Kerry Hayes/Fox Searchlight

There is one such astonishing moment: a glitzy 1930s-style black-and-white musical reverie featuring Elisa and the merman dancing arm-in-arm that, like the classic movies Giles watches on TV—including a The Little Colonel clip featuring another mismatched but harmonious pair, Bill “Bojangles” Robinson and Shirley Temple—expresses The Shape of Water’s old-Hollywood amour. Del Toro’s fondness for yesteryear’s cinema permeates the entire film, felt in his painstaking design of interior and exterior spaces and in his sincere, irony-free sentimentality. Elisa and the merman’s relationship plays out not as a sardonic joke or as a soggy allegory but, rather, as a sweet affair between kindred souls (bonded by “animal magnetism”), and orbited by other individual tales of prejudice and persecution that are equally imbued with empathy for the outsider’s plight.

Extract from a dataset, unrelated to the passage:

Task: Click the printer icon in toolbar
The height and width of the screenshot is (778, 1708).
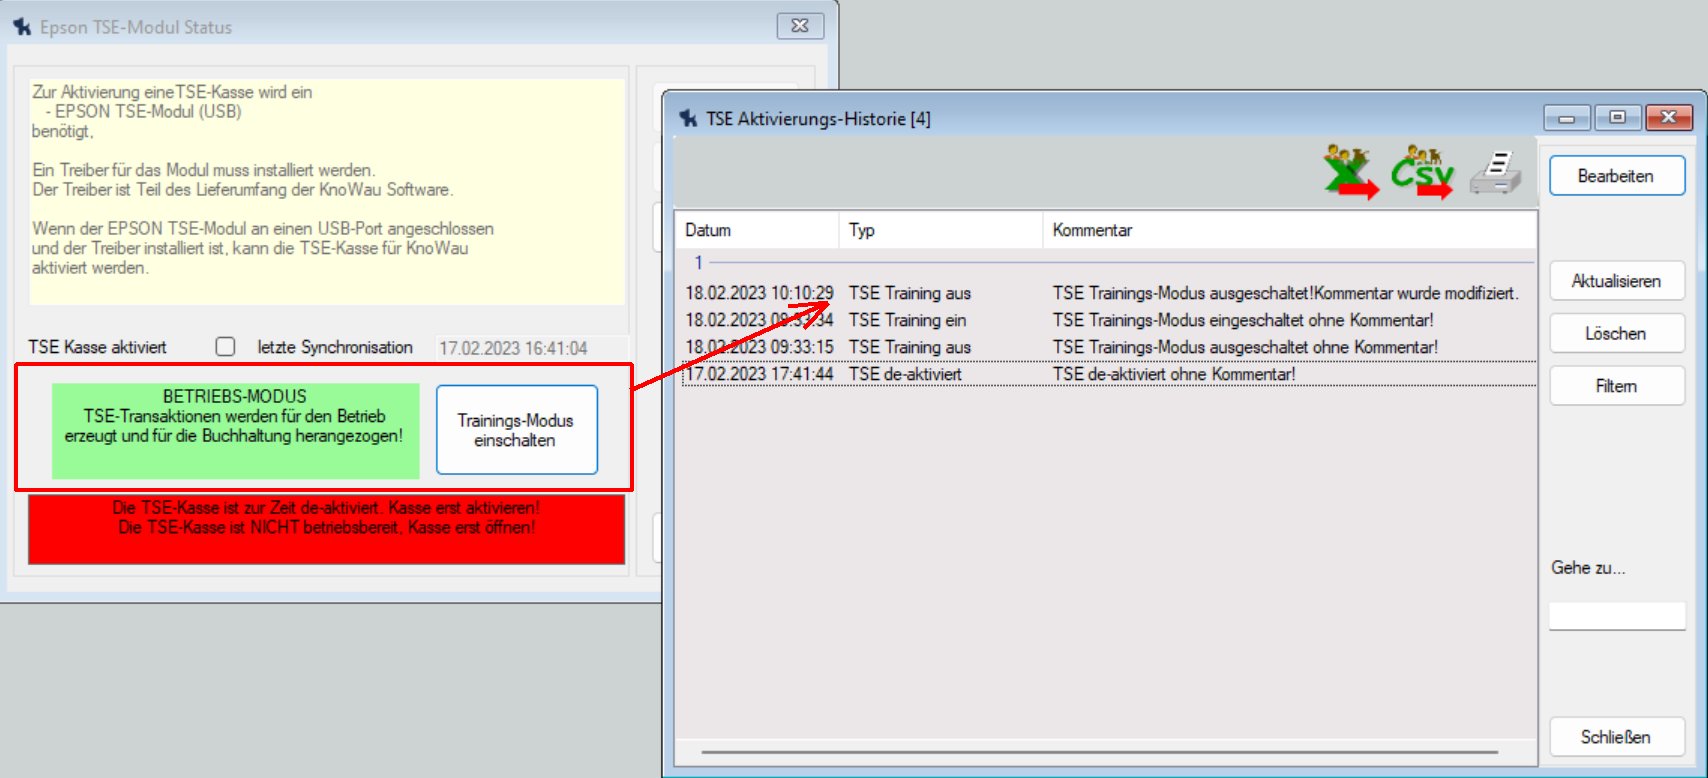Action: 1495,172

The Shape of Water is another visual del Toro feast, its every damp locale colored in shades of wet, moldy green (save for evil Strickland’s sunshiny home), and its humor lively, especially in a gag involving Strickland’s brand-new Cadillac.

Even better than its offhand wittiness, its aesthetic splendor or its shrewd social commentary, however, is its headliner. Ever since her breakthrough big-screen role in Mike Leigh’s 2008 film  Happy-Go-Lucky, the England-born Hawkins has been one of international cinema’s most distinctive leads, and here, deprived of speech, she delivers a turn of guileless nuance and heartwarming expressiveness. With a twinkle in her eye that suggests she’s quietly assessing everything around her, and a ferocious determination that manifests itself during a passionate outburst against Giles, Hawkins never feels like the twee device that Elisa might, in worse hands, have turned out to be; on the contrary, she comes across as both an everywoman firmly grounded in reality and a regal maiden transported from some old-school Disney fable. She’s magic.